High ambient temperature induces ROS production which eventually causes lipid peroxidation [7,23]. As our results clearly demonstrated that SP feed supplementation increases Se uptake by the liver. MDA level was significantly reduced which indicates that oxidative stress and lipid peroxidation were significantly reduced. We also found a higher level of GSH, GSH-Px, and SOD in the SP group which again confirms the protective role of Se (SP) against heat stress.
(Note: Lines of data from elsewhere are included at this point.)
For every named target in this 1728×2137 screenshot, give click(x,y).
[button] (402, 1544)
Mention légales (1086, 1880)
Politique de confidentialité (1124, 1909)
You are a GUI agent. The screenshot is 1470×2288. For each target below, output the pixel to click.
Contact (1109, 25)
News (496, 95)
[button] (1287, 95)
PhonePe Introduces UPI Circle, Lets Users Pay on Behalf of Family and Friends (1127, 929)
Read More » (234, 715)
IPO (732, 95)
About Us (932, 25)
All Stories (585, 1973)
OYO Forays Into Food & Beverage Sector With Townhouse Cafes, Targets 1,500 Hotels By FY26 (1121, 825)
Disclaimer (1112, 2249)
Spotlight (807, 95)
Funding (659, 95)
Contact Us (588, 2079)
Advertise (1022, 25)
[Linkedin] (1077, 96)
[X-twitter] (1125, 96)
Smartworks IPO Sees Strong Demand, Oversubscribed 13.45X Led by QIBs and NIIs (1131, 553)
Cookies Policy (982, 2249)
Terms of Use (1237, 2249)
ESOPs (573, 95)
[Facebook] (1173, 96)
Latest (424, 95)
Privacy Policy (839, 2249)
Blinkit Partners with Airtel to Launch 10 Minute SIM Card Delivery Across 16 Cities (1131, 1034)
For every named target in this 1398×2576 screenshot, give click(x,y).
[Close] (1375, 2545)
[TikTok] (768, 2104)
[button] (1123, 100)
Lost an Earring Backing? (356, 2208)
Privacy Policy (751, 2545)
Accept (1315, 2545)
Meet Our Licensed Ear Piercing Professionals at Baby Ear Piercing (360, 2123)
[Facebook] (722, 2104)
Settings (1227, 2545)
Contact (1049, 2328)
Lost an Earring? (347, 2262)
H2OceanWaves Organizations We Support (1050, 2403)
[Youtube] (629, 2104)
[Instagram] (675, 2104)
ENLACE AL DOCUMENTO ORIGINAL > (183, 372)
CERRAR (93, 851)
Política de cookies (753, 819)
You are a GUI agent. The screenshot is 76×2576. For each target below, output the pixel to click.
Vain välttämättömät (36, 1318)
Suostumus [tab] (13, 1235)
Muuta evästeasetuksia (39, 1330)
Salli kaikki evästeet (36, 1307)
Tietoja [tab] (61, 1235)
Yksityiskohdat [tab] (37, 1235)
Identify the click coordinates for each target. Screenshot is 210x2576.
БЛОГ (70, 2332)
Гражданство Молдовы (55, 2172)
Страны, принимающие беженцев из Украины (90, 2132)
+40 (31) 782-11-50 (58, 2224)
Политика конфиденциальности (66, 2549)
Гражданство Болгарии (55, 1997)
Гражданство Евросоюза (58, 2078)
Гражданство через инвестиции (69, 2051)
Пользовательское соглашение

Dietary supplementation of antioxidant products (e.g., Selenium) may inhibit NF-κB binding with inflammation-related genes and accordingly diminishes cytokine production and reduces inflammation. Previously, NF-κB inhibition and reduced inflammation due to selenium supplementation have been reported in rodents [29,30]. The production of pro-inflammatory cytokines, i.e., IL-1β, TNF-α, and IFN-ɣ are associated with the activation of NF-κB [31,32]. It supports our present study where TNF-α and IFN-ɣ, as well as NF-κB, were down-regulated with the SP diet. Certainly, our findings are consistent with a previous study where the SP diet significantly protected the liver fibrosis by attenuating liver oxidation and inflammation in rats [15]. Additionally, our studies showed that SP supplementation facilitated the upregulation of IL-10, which has been reported as an inhibitor of oxidative stress and pro-inflammatory cytokines (i.e. TNF-α, IL-1β, and IFN-γ) [33]. Furthermore, it has been reported that organic Se supplements can improve avian immunity by up-regulating the ability of immunocompetent cells (through IL-10) to respond to inflammation [34]. Alternatively, the assessment of the mRNA expression of IL-6 also indicated that the SP diet has a significant hepatoprotective effect which is in agreement with earlier studies [35,36]. Moreover, our histopathological examination of the liver also depicted that a SP diet may help to cope with high ambient temperature induced hepatic damage. At the end of our study, these outcomes were found to be strongly associated with mortality and total weight gain in the male broilers (Ross 308). Aggregately, our findings closely correlate with previous findings in other animals, which concluded that SP supplementation protects liver through immunomodulation and anti-oxidation in pigs and rats [23,37].

Conclusion

The present study describes SP as a potential nutritive supplement in broilers kept under high ambient temperature. We found that SP is a potential nutritive supplement, capable of protecting the liver by enhancing the antioxidant and immune system to suppress hepatic oxidation, inflammatory response, and necrosis through the regulation of heat stress-induced activation of ROS and associated NF-κB pathway. In addition, it provides a novel strategy to formulate poultry feed in tropical and subtropical regions to overcome the pathogenesis associated with summer stress in broiler production.